Assigning RNA-seq reads to their transcript of origin is a fundamental task in transcript expression estimation. Where ambiguities in assignments exist due to transcripts sharing sequence, e.g. alternative isoforms or alleles, the problem can be solved through probabilistic inference. Bayesian methods have been shown to provide accurate transcript abundance estimates compared with competing methods. However, exact Bayesian inference is intractable and approximate methods such as Markov chain Monte Carlo and Variational Bayes (VB) are typically used. While providing a high degree of accuracy and modelling flexibility, standard implementations can be prohibitively slow for large datasets and complex transcriptome annotations.
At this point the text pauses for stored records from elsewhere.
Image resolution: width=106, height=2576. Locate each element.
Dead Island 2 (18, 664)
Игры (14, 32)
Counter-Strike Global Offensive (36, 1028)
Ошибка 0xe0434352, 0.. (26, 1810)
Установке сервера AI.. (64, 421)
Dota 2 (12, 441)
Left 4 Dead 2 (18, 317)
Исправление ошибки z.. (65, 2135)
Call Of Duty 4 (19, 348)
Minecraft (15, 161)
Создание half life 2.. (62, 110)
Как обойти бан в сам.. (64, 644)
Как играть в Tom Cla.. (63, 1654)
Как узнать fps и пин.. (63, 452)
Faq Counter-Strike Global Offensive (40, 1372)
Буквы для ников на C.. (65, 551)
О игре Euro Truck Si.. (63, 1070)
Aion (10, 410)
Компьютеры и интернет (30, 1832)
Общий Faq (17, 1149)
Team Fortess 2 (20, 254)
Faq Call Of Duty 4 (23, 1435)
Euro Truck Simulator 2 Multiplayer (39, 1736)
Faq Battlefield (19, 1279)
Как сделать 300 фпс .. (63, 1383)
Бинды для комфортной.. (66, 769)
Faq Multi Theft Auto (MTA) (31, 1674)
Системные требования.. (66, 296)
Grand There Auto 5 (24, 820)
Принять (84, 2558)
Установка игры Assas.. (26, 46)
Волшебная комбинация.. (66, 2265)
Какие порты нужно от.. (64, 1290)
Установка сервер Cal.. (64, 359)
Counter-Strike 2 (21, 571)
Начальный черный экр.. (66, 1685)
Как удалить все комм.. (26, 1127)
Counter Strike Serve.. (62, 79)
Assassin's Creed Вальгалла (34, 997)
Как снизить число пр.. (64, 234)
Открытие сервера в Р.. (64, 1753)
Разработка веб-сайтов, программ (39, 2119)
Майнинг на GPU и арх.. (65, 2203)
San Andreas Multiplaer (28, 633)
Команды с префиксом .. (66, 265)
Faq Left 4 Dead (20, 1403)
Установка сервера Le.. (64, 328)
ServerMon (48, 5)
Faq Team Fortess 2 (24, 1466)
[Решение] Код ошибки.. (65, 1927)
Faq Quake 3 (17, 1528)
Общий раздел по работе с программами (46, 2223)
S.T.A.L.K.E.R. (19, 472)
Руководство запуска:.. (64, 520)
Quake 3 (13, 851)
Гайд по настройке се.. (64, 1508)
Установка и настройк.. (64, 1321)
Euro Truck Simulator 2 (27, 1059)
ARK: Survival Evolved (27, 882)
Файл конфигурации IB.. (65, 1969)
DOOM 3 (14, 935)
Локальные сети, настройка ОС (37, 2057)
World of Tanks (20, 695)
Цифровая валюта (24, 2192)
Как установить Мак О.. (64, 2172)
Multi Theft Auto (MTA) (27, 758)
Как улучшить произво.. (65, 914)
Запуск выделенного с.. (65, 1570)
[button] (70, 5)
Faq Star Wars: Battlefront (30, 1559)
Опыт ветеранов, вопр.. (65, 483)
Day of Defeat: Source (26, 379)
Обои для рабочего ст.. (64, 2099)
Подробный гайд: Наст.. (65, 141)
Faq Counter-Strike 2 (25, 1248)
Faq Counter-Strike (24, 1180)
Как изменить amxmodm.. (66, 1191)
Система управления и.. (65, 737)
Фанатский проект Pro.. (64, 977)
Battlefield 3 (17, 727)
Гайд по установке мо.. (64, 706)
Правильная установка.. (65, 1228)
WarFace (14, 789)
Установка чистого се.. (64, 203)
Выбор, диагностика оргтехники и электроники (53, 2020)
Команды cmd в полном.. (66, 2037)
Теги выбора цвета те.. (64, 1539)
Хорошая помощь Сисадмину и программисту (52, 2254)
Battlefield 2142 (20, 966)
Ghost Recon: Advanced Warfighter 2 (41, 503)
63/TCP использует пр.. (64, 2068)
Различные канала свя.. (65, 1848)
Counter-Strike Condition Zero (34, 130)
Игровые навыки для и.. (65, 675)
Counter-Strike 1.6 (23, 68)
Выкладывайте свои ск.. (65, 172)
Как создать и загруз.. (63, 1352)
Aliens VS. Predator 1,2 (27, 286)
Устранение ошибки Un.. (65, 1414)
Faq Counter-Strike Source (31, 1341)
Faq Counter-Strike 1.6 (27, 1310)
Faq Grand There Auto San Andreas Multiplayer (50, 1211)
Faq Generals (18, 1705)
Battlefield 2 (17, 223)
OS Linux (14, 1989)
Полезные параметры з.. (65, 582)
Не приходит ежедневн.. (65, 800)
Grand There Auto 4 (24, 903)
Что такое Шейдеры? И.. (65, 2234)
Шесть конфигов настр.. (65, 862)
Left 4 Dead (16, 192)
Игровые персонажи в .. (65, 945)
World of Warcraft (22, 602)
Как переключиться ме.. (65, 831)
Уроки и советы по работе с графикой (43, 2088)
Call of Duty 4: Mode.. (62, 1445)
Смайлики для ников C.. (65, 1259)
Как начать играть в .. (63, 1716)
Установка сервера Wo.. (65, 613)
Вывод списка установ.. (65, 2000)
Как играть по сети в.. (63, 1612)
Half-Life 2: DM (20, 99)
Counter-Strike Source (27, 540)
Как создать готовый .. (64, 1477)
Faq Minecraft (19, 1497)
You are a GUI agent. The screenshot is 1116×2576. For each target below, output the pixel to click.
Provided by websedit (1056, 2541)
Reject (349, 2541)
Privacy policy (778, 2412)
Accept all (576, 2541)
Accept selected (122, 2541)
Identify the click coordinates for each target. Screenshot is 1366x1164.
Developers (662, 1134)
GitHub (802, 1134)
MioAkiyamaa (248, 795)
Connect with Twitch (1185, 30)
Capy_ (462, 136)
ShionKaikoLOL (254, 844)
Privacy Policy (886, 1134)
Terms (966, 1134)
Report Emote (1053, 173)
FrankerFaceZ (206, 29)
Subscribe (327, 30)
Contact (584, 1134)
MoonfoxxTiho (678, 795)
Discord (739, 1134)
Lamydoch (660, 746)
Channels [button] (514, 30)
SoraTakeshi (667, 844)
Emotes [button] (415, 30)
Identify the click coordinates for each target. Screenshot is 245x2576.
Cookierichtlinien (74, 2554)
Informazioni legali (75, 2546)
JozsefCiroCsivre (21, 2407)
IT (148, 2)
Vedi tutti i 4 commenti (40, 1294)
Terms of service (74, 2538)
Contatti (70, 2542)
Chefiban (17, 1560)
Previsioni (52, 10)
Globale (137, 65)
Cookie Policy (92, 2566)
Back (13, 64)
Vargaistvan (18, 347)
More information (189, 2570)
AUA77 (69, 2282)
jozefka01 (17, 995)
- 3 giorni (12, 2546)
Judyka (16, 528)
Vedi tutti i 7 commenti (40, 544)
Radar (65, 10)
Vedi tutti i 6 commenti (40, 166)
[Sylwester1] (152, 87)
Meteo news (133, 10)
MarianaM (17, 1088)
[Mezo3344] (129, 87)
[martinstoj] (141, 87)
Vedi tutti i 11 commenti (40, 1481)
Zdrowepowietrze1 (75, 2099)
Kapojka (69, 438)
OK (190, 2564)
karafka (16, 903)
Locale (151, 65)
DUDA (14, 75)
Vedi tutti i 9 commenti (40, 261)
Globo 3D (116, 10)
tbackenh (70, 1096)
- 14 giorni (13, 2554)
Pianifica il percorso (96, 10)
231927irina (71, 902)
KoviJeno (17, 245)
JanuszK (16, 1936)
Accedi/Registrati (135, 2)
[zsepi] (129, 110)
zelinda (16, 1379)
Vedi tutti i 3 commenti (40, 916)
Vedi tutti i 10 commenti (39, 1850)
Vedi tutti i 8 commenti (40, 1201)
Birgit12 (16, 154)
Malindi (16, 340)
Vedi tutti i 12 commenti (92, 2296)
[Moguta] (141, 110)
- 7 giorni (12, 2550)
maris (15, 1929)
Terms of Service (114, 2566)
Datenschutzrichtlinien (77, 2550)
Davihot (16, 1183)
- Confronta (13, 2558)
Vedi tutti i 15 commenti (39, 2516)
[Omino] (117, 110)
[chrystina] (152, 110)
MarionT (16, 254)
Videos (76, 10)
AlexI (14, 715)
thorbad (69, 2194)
We propose a novel approximate inference scheme based on VB and apply it to an existing model of transcript expression inference from RNA-seq data. Recent advances in VB algorithmics are used to improve the convergence of the algorithm beyond the standard Variational Bayes Expectation Maximization algorithm. We apply our algorithm to simulated and biological datasets, demonstrating a significant increase in speed with only very small loss in accuracy of expression level estimation. We carry out a comparative study against seven popular alternative methods and demonstrate that our new algorithm provides excellent accuracy and inter-replicate consistency while remaining competitive in computation time.
The methods were implemented in R and C++, and are available as part of the BitSeq project at github.com/BitSeq. The method is also available through the BitSeq Bioconductor package. The source code to reproduce all simulation results can be accessed via github.com/BitSeq/BitSeqVB_benchmarking.
将RNA测序读数与其起源转录本进行匹配是转录本表达估计中的一项基本任务。当由于转录本共享序列(例如可变剪接异构体或等位基因)而存在分配模糊性时,可以通过概率推理来解决该问题。与其他竞争方法相比,贝叶斯方法已被证明能提供准确的转录本丰度估计。然而,精确的贝叶斯推理是难以处理的,通常使用马尔可夫链蒙特卡罗和变分贝叶斯(VB)等近似方法。虽然这些方法具有高度的准确性和建模灵活性,但对于大型数据集和复杂的转录组注释,标准实现可能会非常缓慢。
我们提出了一种基于VB的新型近似推理方案,并将其应用于从RNA测序数据进行转录本表达推理的现有模型。VB算法的最新进展被用于改进算法的收敛性,超越了标准的变分贝叶斯期望最大化算法。我们将我们的算法应用于模拟和生物数据集,结果表明在表达水平估计的准确性仅有非常小的损失的情况下,速度有显著提高。我们与七种流行的替代方法进行了比较研究,结果表明我们的新算法在计算时间上具有竞争力的同时,还提供了出色的准确性和重复间的一致性。
这些方法是用R和C++实现的,可作为github.com/BitSeq上BitSeq项目的一部分获取。该方法也可以通过BitSeq Bioconductor包获得。可通过github.com/BitSeq/BitSeqVB_benchmarking访问用于重现所有模拟结果的源代码。